Copy the following entries exactly as they appear, line for line, with nothing changed.
-- START RECORDS FOR THIS TASK --
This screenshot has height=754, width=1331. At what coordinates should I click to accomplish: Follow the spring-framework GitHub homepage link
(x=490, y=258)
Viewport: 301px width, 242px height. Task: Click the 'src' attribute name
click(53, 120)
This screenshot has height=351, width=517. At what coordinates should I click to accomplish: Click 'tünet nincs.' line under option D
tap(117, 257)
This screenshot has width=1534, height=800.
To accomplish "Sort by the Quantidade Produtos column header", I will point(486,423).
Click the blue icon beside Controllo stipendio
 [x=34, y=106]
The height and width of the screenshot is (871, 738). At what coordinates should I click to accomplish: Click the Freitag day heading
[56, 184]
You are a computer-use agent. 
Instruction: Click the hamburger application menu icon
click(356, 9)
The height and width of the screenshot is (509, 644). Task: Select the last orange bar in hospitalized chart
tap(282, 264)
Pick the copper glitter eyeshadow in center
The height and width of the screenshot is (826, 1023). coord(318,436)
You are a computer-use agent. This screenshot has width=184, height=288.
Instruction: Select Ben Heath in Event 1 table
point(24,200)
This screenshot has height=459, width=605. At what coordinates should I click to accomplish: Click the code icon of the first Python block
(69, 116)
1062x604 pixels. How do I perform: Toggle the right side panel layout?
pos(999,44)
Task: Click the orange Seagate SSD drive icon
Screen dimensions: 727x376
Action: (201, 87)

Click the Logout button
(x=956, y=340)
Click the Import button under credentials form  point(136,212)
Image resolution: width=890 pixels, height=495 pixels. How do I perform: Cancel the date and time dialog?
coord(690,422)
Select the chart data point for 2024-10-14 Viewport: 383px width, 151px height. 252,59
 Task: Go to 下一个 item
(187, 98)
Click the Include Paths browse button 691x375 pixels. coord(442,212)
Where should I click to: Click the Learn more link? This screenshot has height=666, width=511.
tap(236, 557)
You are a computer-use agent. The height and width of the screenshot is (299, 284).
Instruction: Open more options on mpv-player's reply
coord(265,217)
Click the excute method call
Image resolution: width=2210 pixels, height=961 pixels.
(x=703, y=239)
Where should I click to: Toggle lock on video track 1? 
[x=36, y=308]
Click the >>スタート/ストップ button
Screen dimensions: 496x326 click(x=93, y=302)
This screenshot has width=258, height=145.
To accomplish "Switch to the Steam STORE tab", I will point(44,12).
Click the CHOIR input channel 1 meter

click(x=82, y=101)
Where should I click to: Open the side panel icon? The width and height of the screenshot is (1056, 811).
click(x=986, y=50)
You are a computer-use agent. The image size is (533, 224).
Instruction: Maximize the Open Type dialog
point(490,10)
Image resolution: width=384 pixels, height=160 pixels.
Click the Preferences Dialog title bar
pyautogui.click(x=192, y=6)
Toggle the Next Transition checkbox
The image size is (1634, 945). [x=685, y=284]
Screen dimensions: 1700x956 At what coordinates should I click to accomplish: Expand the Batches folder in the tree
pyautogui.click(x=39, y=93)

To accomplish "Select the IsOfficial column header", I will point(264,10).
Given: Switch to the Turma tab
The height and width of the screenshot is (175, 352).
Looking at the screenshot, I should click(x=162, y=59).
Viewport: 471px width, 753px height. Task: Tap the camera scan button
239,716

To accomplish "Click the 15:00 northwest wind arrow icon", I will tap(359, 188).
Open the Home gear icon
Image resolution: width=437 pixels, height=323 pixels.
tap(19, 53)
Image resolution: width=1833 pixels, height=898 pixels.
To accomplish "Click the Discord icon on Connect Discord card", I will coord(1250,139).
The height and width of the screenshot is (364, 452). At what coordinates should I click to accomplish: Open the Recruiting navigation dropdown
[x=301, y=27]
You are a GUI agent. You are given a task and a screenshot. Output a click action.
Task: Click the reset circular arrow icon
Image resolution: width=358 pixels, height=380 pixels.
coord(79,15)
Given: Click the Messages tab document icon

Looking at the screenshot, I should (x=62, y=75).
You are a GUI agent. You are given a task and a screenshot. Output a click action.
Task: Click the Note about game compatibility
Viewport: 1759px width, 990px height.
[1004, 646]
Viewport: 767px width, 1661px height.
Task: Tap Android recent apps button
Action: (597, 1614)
-- END RECORDS FOR THIS TASK --
• _FULL OUTPUT_
This screenshot has height=754, width=1331. At what coordinates should I click to accomplish: Follow the spring-framework GitHub homepage link
(x=490, y=258)
Viewport: 301px width, 242px height. Task: Click the 'src' attribute name
click(53, 120)
This screenshot has height=351, width=517. At what coordinates should I click to accomplish: Click 'tünet nincs.' line under option D
tap(117, 257)
This screenshot has width=1534, height=800.
To accomplish "Sort by the Quantidade Produtos column header", I will point(486,423).
Click the blue icon beside Controllo stipendio
 [x=34, y=106]
The height and width of the screenshot is (871, 738). At what coordinates should I click to accomplish: Click the Freitag day heading
[56, 184]
You are a computer-use agent. 
Instruction: Click the hamburger application menu icon
click(356, 9)
The height and width of the screenshot is (509, 644). Task: Select the last orange bar in hospitalized chart
tap(282, 264)
Pick the copper glitter eyeshadow in center
The height and width of the screenshot is (826, 1023). coord(318,436)
You are a computer-use agent. This screenshot has width=184, height=288.
Instruction: Select Ben Heath in Event 1 table
point(24,200)
This screenshot has height=459, width=605. At what coordinates should I click to accomplish: Click the code icon of the first Python block
(69, 116)
1062x604 pixels. How do I perform: Toggle the right side panel layout?
pos(999,44)
Task: Click the orange Seagate SSD drive icon
Screen dimensions: 727x376
Action: (201, 87)

Click the Logout button
(x=956, y=340)
Click the Import button under credentials form  point(136,212)
Image resolution: width=890 pixels, height=495 pixels. How do I perform: Cancel the date and time dialog?
coord(690,422)
Select the chart data point for 2024-10-14 Viewport: 383px width, 151px height. 252,59
 Task: Go to 下一个 item
(187, 98)
Click the Include Paths browse button 691x375 pixels. coord(442,212)
Where should I click to: Click the Learn more link? This screenshot has height=666, width=511.
tap(236, 557)
You are a computer-use agent. The height and width of the screenshot is (299, 284).
Instruction: Open more options on mpv-player's reply
coord(265,217)
Click the excute method call
Image resolution: width=2210 pixels, height=961 pixels.
(x=703, y=239)
Where should I click to: Toggle lock on video track 1? 
[x=36, y=308]
Click the >>スタート/ストップ button
Screen dimensions: 496x326 click(x=93, y=302)
This screenshot has width=258, height=145.
To accomplish "Switch to the Steam STORE tab", I will point(44,12).
Click the CHOIR input channel 1 meter

click(x=82, y=101)
Where should I click to: Open the side panel icon? The width and height of the screenshot is (1056, 811).
click(x=986, y=50)
You are a computer-use agent. The image size is (533, 224).
Instruction: Maximize the Open Type dialog
point(490,10)
Image resolution: width=384 pixels, height=160 pixels.
Click the Preferences Dialog title bar
pyautogui.click(x=192, y=6)
Toggle the Next Transition checkbox
The image size is (1634, 945). [x=685, y=284]
Screen dimensions: 1700x956 At what coordinates should I click to accomplish: Expand the Batches folder in the tree
pyautogui.click(x=39, y=93)

To accomplish "Select the IsOfficial column header", I will point(264,10).
Given: Switch to the Turma tab
The height and width of the screenshot is (175, 352).
Looking at the screenshot, I should click(x=162, y=59).
Viewport: 471px width, 753px height. Task: Tap the camera scan button
239,716

To accomplish "Click the 15:00 northwest wind arrow icon", I will tap(359, 188).
Open the Home gear icon
Image resolution: width=437 pixels, height=323 pixels.
tap(19, 53)
Image resolution: width=1833 pixels, height=898 pixels.
To accomplish "Click the Discord icon on Connect Discord card", I will coord(1250,139).
The height and width of the screenshot is (364, 452). At what coordinates should I click to accomplish: Open the Recruiting navigation dropdown
[x=301, y=27]
You are a GUI agent. You are given a task and a screenshot. Output a click action.
Task: Click the reset circular arrow icon
Image resolution: width=358 pixels, height=380 pixels.
coord(79,15)
Given: Click the Messages tab document icon

Looking at the screenshot, I should (x=62, y=75).
You are a GUI agent. You are given a task and a screenshot. Output a click action.
Task: Click the Note about game compatibility
Viewport: 1759px width, 990px height.
[1004, 646]
Viewport: 767px width, 1661px height.
Task: Tap Android recent apps button
Action: (597, 1614)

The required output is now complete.